Coal-fired power plant in Germany. (Reference image by Arnold Paul, Wikimedia Commons.)

A group of scientists has come up with a machine-learning solution for forecasting amine emissions from carbon-capture plants using experimental data from a stress test at an actual plant in Germany. 

In a paper published in the journal Science Advances, the researchers explain that amines are compounds used in the chemical processes of carbon-capture plants and natural gas processing and refining plants. Amines are also used in certain pharmaceuticals, epoxy resins, and dyes.

The problem is that amines could also be potentially harmful to the environment as well as a health hazard, making it essential to mitigate their impact. This requires accurate monitoring and predicting of a plant’s amine emissions, which has proven to be no easy feat since carbon-capture plants are complex and differ from one another.

This is where the new development comes in. 

Tested in Niederhauẞen, on one of the largest coal-fired power plants in Germany, the solution was used for a full year to monitor a slipstream that is sent from the power station into a carbon capture pilot plant.

Stress test 

The scientists created a stress test to study amine emissions under different process conditions. “We developed an experimental campaign to understand how and when amine emissions would be generated. But some of our experiments also caused interventions of the plant’s operators to ensure the plant was operating safely,” Susana Garcia, co-author of the study, said in a media statement.

These interventions led to the question of how to interpret the data. Are the amine emissions the result of the stress test itself, or have the interventions of the operators indirectly affected the emissions? This was further complicated by a general lack of understanding of the mechanisms behind amine emissions. 
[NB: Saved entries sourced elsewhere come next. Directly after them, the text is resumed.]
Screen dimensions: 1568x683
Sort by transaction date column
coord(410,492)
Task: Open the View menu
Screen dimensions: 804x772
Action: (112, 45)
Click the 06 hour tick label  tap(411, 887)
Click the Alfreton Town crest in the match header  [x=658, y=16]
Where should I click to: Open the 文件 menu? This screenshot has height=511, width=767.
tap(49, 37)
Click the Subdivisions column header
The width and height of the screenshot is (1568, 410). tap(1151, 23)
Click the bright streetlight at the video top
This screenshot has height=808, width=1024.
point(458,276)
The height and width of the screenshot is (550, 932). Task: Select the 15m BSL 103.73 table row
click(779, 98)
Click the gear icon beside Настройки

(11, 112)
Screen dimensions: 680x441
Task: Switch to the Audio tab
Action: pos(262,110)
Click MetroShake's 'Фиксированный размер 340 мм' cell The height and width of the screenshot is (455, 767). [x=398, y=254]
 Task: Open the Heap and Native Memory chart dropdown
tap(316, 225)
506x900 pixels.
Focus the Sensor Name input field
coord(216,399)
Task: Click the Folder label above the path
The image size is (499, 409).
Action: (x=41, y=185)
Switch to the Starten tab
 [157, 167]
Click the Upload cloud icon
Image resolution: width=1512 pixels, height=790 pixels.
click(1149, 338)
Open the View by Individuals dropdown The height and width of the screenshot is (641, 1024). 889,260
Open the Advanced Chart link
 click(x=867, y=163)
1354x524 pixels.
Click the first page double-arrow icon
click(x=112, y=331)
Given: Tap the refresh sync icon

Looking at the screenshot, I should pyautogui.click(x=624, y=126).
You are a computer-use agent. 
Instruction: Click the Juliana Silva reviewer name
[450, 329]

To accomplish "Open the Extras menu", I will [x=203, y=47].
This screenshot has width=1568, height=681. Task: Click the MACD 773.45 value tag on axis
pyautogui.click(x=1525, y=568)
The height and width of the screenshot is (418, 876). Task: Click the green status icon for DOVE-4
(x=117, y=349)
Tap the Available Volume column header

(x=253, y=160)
“In short, we had an expensive and successful campaign that showed that amine emissions can be a problem, but no tools to further analyze the data,” study co-author Berend Smit said. “When Susana Garcia mentioned this to me, it sounded indeed like an impossible problem to solve. But she also mentioned that they measured everything every five minutes, collecting many data.”

Looking for patterns

With the help of PhD student Kevin Maik Jablonka, the group developed a machine-learning approach that turned the amine emissions puzzle into a pattern-recognition problem.

“We wanted to know what the emissions would be if we did not have the stress test but only the operators’ interventions,” Smit explained. “This is a similar issue as we can have in finance; for example, if you want to evaluate the effect of changes in the tax code, you would like to disentangle the effect of the tax code from, say, interventions caused by the crisis in Ukraine.”

In the next step, Jablonka used powerful machine learning to predict future amine emissions from the plant’s data.

With this model, the team was able to predict the emissions caused by the interventions of the operators and then disentangle them from those induced by the stress test. They were also able to use the model to run all kinds of scenarios for reducing these emissions.

The conclusion of this work was described as “surprising”. As it turned out, the pilot plant had been designed for pure amine, but the measuring experiments were carried out on a mixture of two amines: 2-amino-2-methyl-1-propanol and piperazine. The scientists found out that those two amines respond in opposite ways: reducing the emission of one increases the emissions of the other.

“I am very enthusiastic about the potential impact of this work; it is a completely new way of looking at a complex chemical process,” Smit said. “This type of forecasting is not something one can do with any of the conventional approaches, so it may change the way we operate chemical plants.”